Machine learning & data science for beginners and experts alike.
joshualherr
Alteryx Alumni (Retired)

Featured on the Data Science Portal.

 

Assisted Modeling Blog Series: Tackling Competitions

 

In this series, we will be looking at different machine learning and data science competitions and see how the new Assisted Modeling tools for Alteryx perform in these competitions and show the ease of use of these tools to build fast and effective models for predictive analysis.

 

We'll start out first with one of the most basic and well-known Kaggle competitions often used in Data Science and Machine Learning courses: Titanic: Machine Learning from Disaster. This competition challenges competitors to predict whether a given person survived the historic sinking of the Titanic based on metadata regarding the individual. We will walk through the most straightforward approach to solving this problem using the new Assisted Modeling tools and compare the results of our trained models against other competitors.

 

 

Pre-Requisites

To follow along and get the most out of this post it is recommended that you have Alteryx Designer installed, and the properly licensed Alteryx Intelligence Suite tools installed alongside Designer. You can download and install Alteryx Designer from the Download Page.

 

 

Download the Dataset

First off we will need the Titanic dataset to train our machine learning model. You can download the dataset from the Kaggle website. The data is split into three parts:

 

  • train.csv - The training data for our machine learning model.
  • test.csv - This is the data we will be using in our predictions which will be scored by Kaggle. This data has not been seen by our model before.
  • gender_submission.csv - This is an example of how the data needs to be formatted for submission.

 

After downloading the data you can open Alteryx Designer and import these datasets into a new workflow using the Input Data tool. Use a Browse Tool to inspect the contents of the data to get a feel for what you have to work with for this challenge. Once you feel you understand the contents of the csv data you're ready to move on.

 

Alternatively, I've provided a .yxzp file that you can use for a starting place. This file is structured similarly to the Weekly Challenges so it is pretty intuitive to follow, though pretty bare.

 

Now that you have your data available on the canvas you're ready to start building your machine learning model with Assisted Modeling!

 

KaggleDataDownload.PNG

 

 

Building the Model

Start out by dragging a Modeling tool down from the Machine Learning tool tab and connect it to the train.csv Input Data tool. Don't worry about setting the datatypes with a Select tool. Assisted Modeling will help you set the datatypes through the assisted wizard.

 

After connecting the Assisted Modeling tool, run your workflow to pump the training data to the Modeling tool, select the Modeling tool and click "Start Assisted Modeling." When you arrive at the first step to select a target variable, choose "Survived" as your target. This is what we want to predict for the Kaggle competition. You'll notice that both Classification and Regression are available as Machine Learning Methods. You can choose either method. We will discuss any particularities that will be required for either method later on in this post.
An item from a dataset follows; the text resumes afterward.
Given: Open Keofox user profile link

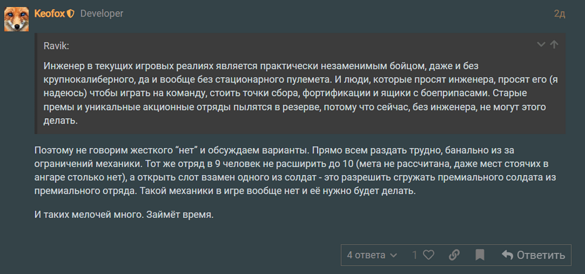Looking at the screenshot, I should pos(50,13).
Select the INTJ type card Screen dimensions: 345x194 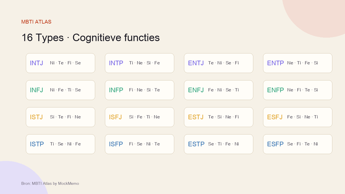[x=60, y=63]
For the rest of the steps, we are going to select the defaults along the way. If you are feeling particularly bold, you can change any of the default recommendations from Assisted Modeling.

 

 

Compare the Models

When you arrive at the leaderboard screen, you can pick the top-performing model and add it to the canvas, or if you're feeling adventurous, you can add all of the models and try them all out. Kaggle allows 10 submissions a day so you won't be penalized for trying different options. For this post, we will pick the top model and add it to the canvas.

 

 

Construct the Output Data

Now that we have a model added to the canvas and a Predict tool available, we're ready to generate our predictions and export them to a CSV to upload to Kaggle. After we've submitted our predictions we'll be able to compare our results against the best and worst submissions for the competition.

 

First, we need to construct our output data. Start by adding an Input Data tool and connecting it to the "test.csv" data source. Easy enough. If you connect the "test.csv" data directly to the Predict tool, you'll come across an obscure error when running the workflow. The "Fare" column in the test.csv contains null values that the model cannot handle. There are two ways that you can resolve this issue; one is very easy, the other a bit more difficult.

 

Easy Way:

The easy way to resolve this issue is to select your Transformation tool that cleans up null values in your Assisted Modeling pipeline and check the box for the "Fare" column and set the dropdown to "Replace with Median." The reason this is not done by default is that the "train.csv" did not contain null values for the "Fare" column so the checkbox was not set. Sometimes when you are dealing with unknown data that may contain null values, it's best to check all of the columns and decide how those nulls should be properly handled.

 

Hard Way:

The hard way is more in line with the Designer paradigm. You can select the "Fare" column with a Select tool and then use a Summarize tool to calculate the median fare. Then use a Formula tool to find the null values in the dataset and replace them with the median number. An example of this can be found in the "TitanicSolvedClassification.yxzp" and "TitanicSolvedRegression.yxzp" files attached to this post.

 

Now we're ready to connect the cleaned data to the Predict tool. But before we start making predictions, we need to format the data properly for the Kaggle submission. Drag a Select tool and connect it to the output anchor of your Predict tool. Select only the "PassengerId" and "Survived_predicted" column and rename that column "Survived." If you used a regression algorithm for your model, you also need to add a Formula tool to the Select tool and use the Formula tool to round your predictions to either 0 or 1. An example of this can be found in the "TitanicSolvedRegression.yxdb" file.

 

Last, you need to export your data to a CSV. Drag an Output Data tool to the canvas and connect it to your formatted data (either a Select tool or a Formula tool depending on whether you chose Classification or Regression) and select an output file location for the predictions CSV. Now run the workflow and you're ready to submit your predictions on Kaggle!

 

Regression WorkflowRegression Workflow

 

 

Submit the Predictions

Go to the Titanic Competition Submit Page to submit your predictions. Click the Up Arrow icon under Step 1 and select your predictions CSV from your Output Data tool. You can add an optional description as well if you feel. It may help to include aspects of your workflow in the description to keep track of multiple submissions with various tweaks to enhance your score. Last, click the "Make Submission" button and you will see your score.

 

 

Titanic Classification ScoreTitanic Classification Score

Titanic Regression ScoreTitanic Regression Score

 

 

Both the default classification and Regression models from Assisted Modeling yield the same score.

 

Explore

Now comes the really fun part! Play around with your model, select different features, try to generate your own new features from data, or play around with any other aspects of your assisted modeling pipeline and see if you can get a better score! There are no wrong answers here, you'll just find things that work and things that don't. If you find a better score, feel free to upload your workflow and discuss what you did to produce a more accurate model.

 

I'll give a shoutout in the subsequent Tackling Competitions Post to the person with the best score in the previous post as an added incentive.

Happy exploring!